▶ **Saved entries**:
===============
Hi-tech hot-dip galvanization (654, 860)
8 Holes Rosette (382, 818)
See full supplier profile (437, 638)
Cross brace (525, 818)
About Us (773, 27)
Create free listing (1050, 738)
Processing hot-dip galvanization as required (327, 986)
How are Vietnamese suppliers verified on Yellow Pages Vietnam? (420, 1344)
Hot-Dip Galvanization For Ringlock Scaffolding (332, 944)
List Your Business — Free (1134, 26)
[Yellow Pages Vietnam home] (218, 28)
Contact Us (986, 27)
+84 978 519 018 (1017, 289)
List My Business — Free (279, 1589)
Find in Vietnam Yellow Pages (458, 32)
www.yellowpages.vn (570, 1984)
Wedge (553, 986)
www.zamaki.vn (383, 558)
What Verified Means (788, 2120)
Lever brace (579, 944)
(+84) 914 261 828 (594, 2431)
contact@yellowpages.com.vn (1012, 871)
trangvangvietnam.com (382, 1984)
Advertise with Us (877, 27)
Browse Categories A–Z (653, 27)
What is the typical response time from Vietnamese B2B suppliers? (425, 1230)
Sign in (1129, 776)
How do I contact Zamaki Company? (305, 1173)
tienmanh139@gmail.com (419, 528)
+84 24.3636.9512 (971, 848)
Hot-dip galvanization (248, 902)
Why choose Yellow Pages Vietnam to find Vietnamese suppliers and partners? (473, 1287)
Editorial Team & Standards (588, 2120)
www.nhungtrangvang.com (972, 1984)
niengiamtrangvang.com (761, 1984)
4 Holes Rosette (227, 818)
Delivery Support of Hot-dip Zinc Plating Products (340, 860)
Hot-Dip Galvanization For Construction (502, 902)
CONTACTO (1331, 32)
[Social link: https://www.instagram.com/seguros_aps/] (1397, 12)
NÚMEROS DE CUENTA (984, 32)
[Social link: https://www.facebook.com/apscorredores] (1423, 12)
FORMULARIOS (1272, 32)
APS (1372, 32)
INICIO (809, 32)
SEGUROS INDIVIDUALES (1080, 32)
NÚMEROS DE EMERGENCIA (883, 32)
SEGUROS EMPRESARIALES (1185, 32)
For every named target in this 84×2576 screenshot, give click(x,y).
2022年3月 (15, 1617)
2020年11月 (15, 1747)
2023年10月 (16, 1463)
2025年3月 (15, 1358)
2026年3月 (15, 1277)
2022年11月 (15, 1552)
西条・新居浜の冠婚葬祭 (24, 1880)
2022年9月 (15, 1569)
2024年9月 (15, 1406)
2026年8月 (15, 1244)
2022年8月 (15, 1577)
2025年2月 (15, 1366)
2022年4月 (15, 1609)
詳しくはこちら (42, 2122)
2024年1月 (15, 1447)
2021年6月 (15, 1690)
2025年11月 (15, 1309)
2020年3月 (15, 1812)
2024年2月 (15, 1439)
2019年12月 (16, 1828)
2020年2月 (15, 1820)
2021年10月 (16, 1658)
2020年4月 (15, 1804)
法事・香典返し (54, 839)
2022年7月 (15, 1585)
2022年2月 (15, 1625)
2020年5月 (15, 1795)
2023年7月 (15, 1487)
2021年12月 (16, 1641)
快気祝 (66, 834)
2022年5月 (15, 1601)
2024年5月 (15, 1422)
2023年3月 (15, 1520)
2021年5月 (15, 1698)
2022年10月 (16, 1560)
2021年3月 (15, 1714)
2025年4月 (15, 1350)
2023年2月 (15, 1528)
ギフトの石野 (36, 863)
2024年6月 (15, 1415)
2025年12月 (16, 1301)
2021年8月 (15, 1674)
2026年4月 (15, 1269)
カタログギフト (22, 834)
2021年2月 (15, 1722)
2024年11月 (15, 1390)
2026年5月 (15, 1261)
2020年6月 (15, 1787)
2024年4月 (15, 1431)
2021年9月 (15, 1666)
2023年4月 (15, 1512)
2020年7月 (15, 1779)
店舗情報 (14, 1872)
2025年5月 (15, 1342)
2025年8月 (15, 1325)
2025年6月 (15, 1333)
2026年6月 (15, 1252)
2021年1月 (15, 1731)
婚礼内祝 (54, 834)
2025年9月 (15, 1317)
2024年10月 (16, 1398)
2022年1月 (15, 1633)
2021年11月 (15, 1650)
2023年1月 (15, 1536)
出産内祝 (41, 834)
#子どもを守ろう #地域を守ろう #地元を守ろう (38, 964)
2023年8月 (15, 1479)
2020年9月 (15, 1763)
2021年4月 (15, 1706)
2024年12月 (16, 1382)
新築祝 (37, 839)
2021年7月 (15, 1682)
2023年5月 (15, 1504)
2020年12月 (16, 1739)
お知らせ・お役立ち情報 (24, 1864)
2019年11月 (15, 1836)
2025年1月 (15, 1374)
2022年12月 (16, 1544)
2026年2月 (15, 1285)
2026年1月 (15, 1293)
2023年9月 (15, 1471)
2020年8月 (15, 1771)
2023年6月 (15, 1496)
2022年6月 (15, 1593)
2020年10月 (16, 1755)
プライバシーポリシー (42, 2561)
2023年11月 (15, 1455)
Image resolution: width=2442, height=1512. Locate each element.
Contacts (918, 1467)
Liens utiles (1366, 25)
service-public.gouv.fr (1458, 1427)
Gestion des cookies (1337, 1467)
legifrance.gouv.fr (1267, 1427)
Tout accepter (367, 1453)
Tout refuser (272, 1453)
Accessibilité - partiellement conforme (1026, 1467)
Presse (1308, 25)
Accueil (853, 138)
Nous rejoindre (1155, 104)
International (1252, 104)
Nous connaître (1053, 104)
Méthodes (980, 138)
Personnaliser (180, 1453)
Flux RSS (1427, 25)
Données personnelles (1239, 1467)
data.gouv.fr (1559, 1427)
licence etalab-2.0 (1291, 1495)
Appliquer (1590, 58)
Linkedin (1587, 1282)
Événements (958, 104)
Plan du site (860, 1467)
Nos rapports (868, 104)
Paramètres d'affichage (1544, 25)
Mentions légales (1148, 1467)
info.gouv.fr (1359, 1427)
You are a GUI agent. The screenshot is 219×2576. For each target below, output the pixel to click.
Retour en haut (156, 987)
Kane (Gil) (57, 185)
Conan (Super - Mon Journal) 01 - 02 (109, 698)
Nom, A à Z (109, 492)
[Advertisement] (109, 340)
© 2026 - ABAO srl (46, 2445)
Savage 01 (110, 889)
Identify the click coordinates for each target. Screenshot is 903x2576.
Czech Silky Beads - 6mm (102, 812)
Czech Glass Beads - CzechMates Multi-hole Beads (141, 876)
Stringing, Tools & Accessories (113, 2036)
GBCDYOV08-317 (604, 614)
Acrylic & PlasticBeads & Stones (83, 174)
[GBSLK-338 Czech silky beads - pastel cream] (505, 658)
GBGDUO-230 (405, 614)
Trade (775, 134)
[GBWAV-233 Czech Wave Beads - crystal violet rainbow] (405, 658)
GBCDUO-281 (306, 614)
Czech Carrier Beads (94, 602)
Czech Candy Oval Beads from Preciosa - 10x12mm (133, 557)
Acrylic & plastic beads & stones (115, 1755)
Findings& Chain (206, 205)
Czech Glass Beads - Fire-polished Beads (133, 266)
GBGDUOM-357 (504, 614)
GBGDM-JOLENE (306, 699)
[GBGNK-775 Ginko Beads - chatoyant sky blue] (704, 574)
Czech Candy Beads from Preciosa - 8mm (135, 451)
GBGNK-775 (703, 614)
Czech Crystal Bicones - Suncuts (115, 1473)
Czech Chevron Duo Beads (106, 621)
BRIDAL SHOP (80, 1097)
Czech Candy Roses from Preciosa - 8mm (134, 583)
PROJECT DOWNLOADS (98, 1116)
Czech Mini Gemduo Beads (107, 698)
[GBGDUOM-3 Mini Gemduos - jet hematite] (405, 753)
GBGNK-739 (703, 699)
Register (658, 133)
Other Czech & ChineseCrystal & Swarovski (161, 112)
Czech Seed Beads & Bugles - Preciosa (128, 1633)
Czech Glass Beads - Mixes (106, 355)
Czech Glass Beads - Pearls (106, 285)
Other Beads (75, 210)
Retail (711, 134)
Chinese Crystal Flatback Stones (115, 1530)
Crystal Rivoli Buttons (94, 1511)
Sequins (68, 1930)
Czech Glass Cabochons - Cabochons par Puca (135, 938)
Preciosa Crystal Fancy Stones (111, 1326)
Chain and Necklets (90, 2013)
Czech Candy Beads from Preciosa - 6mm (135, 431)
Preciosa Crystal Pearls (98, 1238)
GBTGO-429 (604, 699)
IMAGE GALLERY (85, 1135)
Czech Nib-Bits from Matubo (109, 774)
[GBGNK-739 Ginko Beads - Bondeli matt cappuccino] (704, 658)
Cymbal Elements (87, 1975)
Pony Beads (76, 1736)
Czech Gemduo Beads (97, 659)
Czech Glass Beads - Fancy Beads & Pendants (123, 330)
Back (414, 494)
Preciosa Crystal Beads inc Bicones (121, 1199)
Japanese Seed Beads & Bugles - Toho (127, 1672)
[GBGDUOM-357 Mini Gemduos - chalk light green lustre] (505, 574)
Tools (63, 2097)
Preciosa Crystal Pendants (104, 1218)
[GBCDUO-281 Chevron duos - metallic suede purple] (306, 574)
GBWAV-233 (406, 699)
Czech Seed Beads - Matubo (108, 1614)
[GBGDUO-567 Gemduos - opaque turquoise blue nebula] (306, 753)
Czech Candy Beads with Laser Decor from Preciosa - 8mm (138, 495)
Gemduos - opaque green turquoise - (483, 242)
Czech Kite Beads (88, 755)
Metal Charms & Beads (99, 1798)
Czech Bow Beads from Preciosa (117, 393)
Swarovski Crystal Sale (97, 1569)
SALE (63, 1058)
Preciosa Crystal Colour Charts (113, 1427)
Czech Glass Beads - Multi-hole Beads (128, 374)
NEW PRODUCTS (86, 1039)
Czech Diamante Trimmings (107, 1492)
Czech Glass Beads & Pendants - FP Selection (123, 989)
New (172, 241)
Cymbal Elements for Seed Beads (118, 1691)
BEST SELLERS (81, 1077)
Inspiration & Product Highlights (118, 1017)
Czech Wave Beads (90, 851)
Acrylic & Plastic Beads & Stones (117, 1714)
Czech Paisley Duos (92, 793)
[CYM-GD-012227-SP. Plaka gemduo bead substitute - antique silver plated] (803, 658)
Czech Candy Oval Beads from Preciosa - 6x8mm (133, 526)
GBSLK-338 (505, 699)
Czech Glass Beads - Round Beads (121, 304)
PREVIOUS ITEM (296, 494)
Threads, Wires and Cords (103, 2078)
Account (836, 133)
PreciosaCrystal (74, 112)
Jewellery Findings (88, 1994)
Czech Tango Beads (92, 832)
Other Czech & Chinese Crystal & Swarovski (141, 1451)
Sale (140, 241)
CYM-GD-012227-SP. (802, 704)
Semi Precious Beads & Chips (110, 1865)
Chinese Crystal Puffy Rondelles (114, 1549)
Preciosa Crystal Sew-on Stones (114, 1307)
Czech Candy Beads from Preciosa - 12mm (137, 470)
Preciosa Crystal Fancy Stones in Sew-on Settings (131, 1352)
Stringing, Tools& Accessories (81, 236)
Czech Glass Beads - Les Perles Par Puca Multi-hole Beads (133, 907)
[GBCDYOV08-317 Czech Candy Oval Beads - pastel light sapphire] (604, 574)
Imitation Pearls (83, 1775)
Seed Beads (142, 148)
===============
Repeat each line of the data above, exactly as it appears, from the first through the line that contains "Hot-Dip Galvanization For Ringlock".

▶ **EXPECTED ANSWER**:
Hi-tech hot-dip galvanization (654, 860)
8 Holes Rosette (382, 818)
See full supplier profile (437, 638)
Cross brace (525, 818)
About Us (773, 27)
Create free listing (1050, 738)
Processing hot-dip galvanization as required (327, 986)
How are Vietnamese suppliers verified on Yellow Pages Vietnam? (420, 1344)
Hot-Dip Galvanization For Ringlock Scaffolding (332, 944)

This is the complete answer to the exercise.